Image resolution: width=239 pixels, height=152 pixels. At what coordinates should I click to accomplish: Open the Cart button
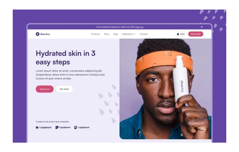[181, 34]

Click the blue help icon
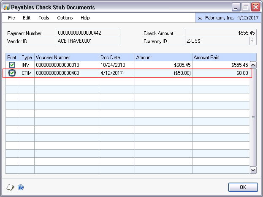click(21, 187)
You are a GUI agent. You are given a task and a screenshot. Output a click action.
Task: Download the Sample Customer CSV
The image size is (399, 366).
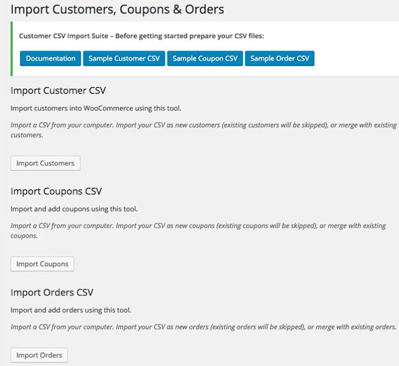coord(124,58)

◆ **Work item**:
A word-for-word copy of the records is needed, with no pictures carried over.

◆ **Final answer**:
Image resolution: width=239 pixels, height=152 pixels. At what coordinates should I click to accomplish: Open the Cart button
[181, 34]

Click the blue help icon
click(21, 187)
You are a GUI agent. You are given a task and a screenshot. Output a click action.
Task: Download the Sample Customer CSV
The image size is (399, 366).
coord(124,58)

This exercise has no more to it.